I quickly admit that I’m no psychiatrist. I’m not one of these people who can see beneath the surface and tell what’s going on with people. I tend to take them at face value, and often turn out to be wrong about them.

Here is what I know…

–Scars on our bodies tend to fix forever in our minds the history that was occurring at that moment. A V-shaped scar on my left index finger is the result of this 5-year-old reaching up to the hot stove to take hold of a pot. How that melted my skin into a “V,” I’ll never know, but there it is.  About the same time, I received the scar at the corner of an eye, the result of being chased by a big brother and falling onto the broken rim of a galvanized wash tub. And one more. What appear to be frown-marks between my eyebrows are scars from the time I was riding in the funeral home car and a fellow in a pickup truck ran a stop sign.
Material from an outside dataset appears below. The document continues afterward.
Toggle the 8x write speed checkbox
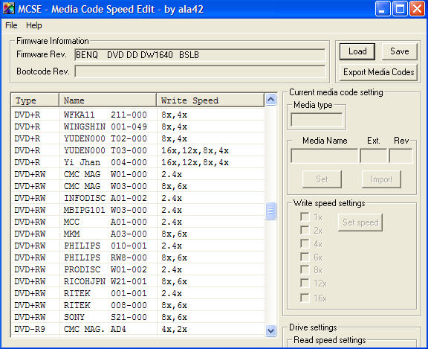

We broad-sided him and my forehead broke the dashboard.

–When law enforcement agencies are seeking a missing person or a criminal, in giving the description they will frequently refer to the identifying scars.  They brand us, you might say.

–Our own scars are records of events and people and times in our lives when something happened.

Marijohn Wilkin wrote an unforgettable gospel song about Heaven that carries this profound line: The only thing there that’s been made by a man are the scars in the hands of Jesus.